6/10
THE MYSTERIOUS DOCTOR (Benjamin Stoloff, 1943) **1/2
23 January 2010
I cannot say I was aware of this one before our own Michael Elliott gave it a thumbs up not that long ago; actually emerging as only borderline horror, it effectively mingles a traditional plot – an English village, complete with hulking idiot and disfigured bartender hiding his features behind a hood(!), lives in fear of an ancient curse involving a headless ghost – with topical (i.e. WWII) concerns. The village mine was being utilized to produce tin for the Allied cause so the Axis powers apparently felt the need to send out one of their own to intermingle in the community and recreate by night the legend of The Headless Ghost, thus curtailing the mining operations which are subsequently abandoned.

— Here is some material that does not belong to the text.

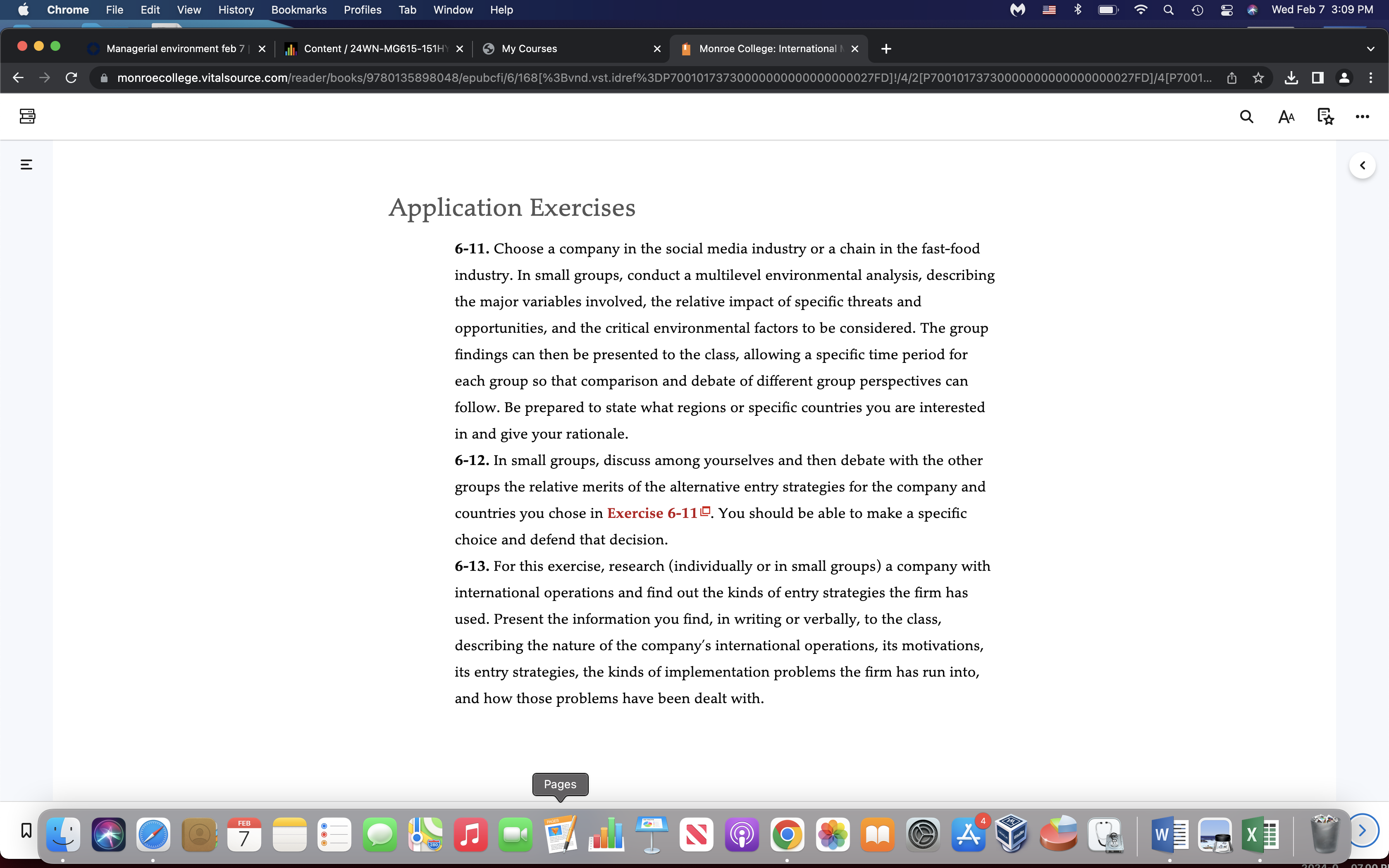
Task: Open Chrome's three-dot customize menu
Action: pos(1371,78)
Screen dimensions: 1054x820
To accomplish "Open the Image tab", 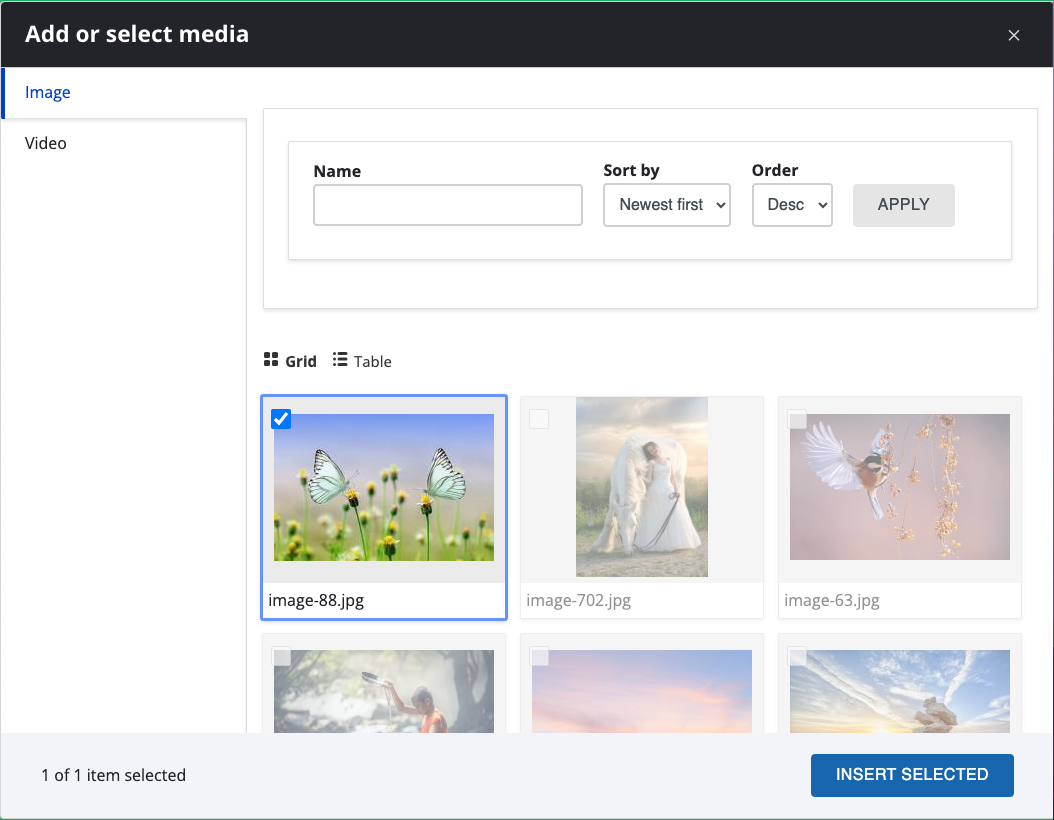I will coord(48,93).
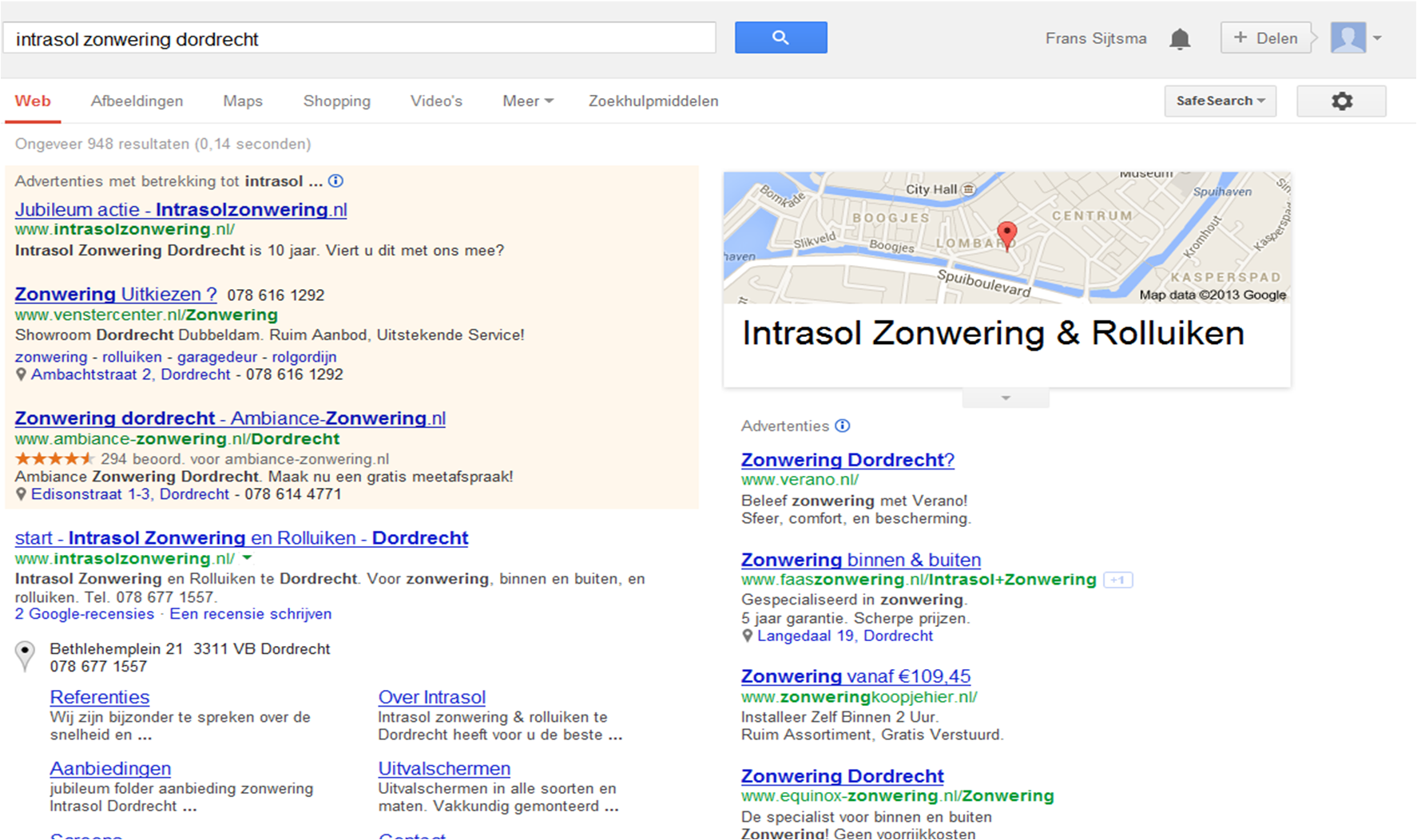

The prerequisite foggy atmosphere is thickly laid on, the plot is fairly engaging and the modest but pleasing cast – squire John Loder, the lovely Eleanor Parker, title character Lester Matthews, dim-witted Matt Willis, etc. – is sympathetic to the material at hand. Besides, being a compact 57-minute 'B' flick, it is essentially comparable in quality and effect to the likes of Fox's DR. RENAULT'S SECRET and THE UNDYING MONSTER (both 1942).